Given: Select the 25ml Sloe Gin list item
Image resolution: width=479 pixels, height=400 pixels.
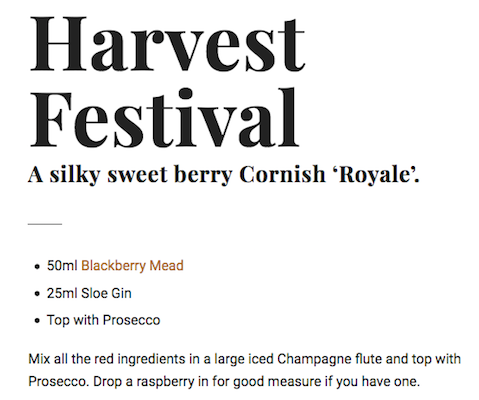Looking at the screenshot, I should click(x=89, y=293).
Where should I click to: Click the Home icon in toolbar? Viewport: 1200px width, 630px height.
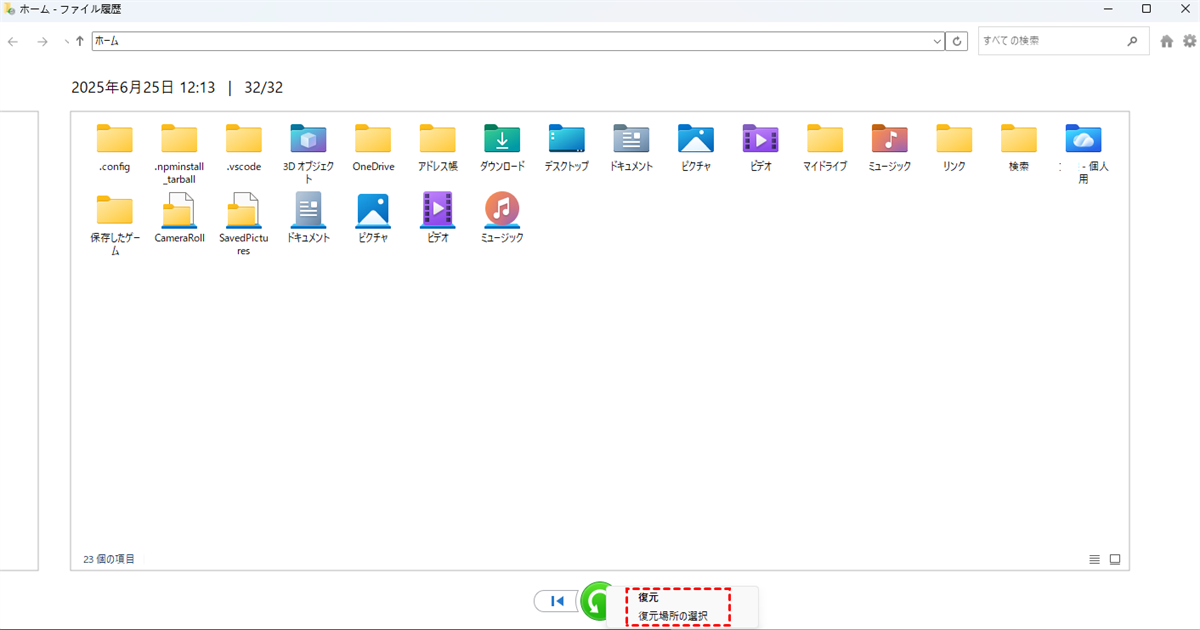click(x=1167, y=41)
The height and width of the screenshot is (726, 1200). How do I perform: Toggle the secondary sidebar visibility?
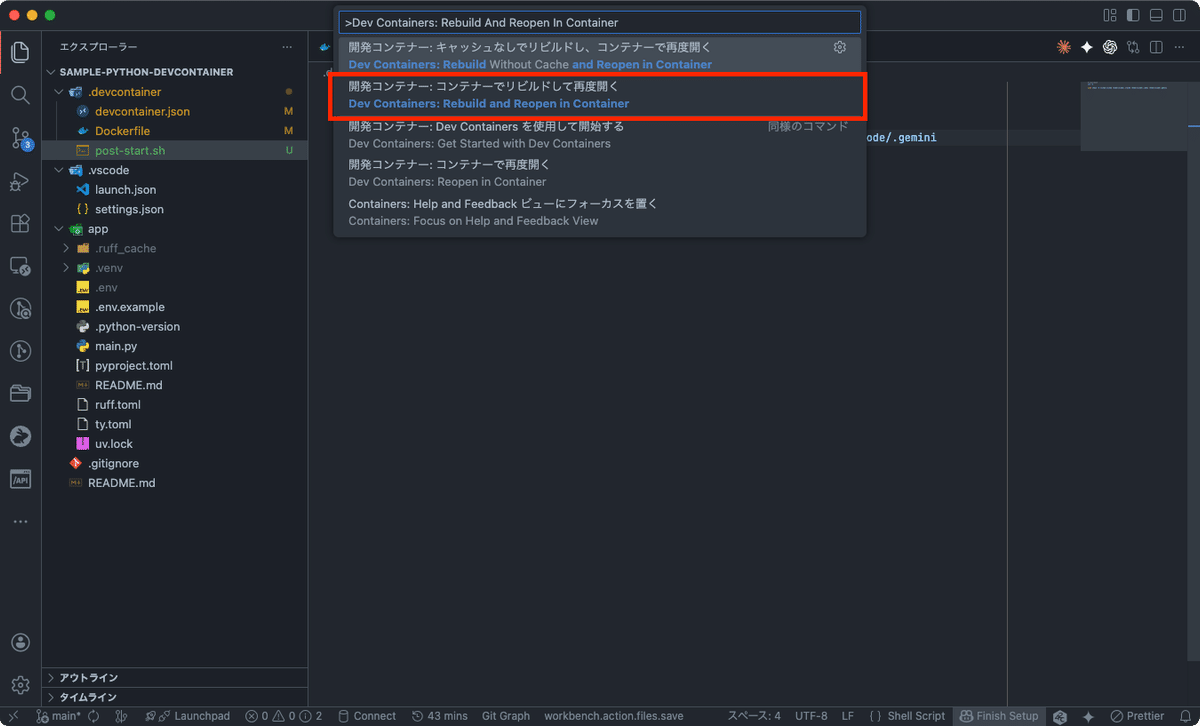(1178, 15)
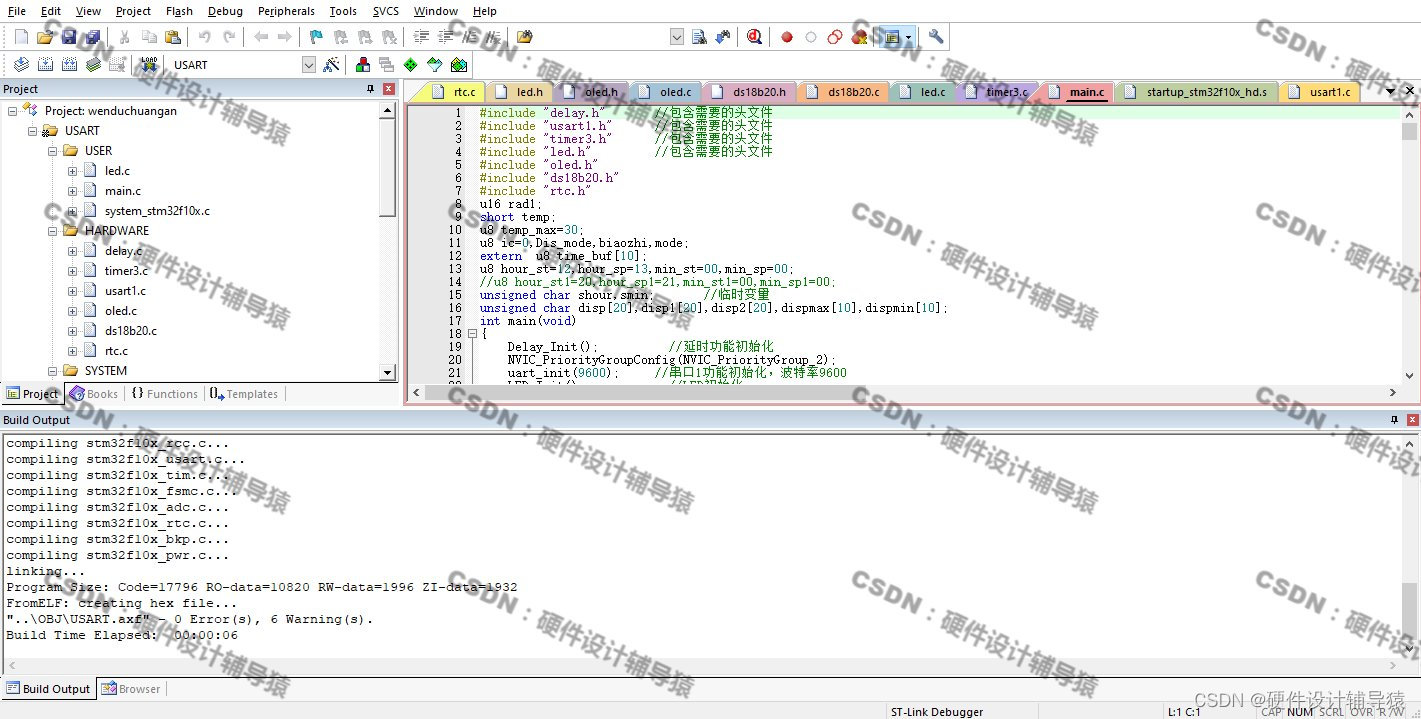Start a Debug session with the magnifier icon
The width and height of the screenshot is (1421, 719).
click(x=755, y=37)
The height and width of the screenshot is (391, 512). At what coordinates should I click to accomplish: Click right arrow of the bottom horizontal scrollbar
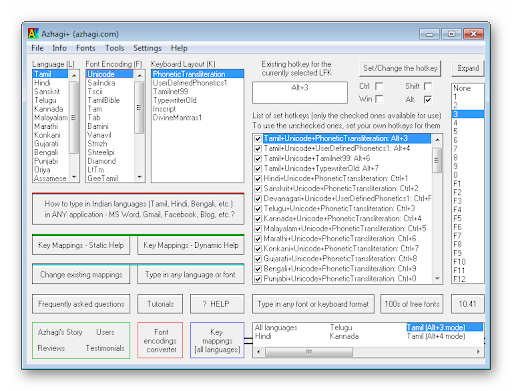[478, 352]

▶ **What you need to do**
None of the images should be copied, but every entry must be given again exactly.

▶ **Exercise answer**
Given: Select the 25ml Sloe Gin list item
Image resolution: width=479 pixels, height=400 pixels.
Looking at the screenshot, I should click(x=89, y=293).
Where should I click to: Click the Home icon in toolbar? Viewport: 1200px width, 630px height.
click(x=1167, y=41)
The height and width of the screenshot is (726, 1200). How do I perform: Toggle the secondary sidebar visibility?
(1178, 15)
Start a Debug session with the magnifier icon
The width and height of the screenshot is (1421, 719).
click(x=755, y=37)
The height and width of the screenshot is (391, 512). At what coordinates should I click to accomplish: Click right arrow of the bottom horizontal scrollbar
[478, 352]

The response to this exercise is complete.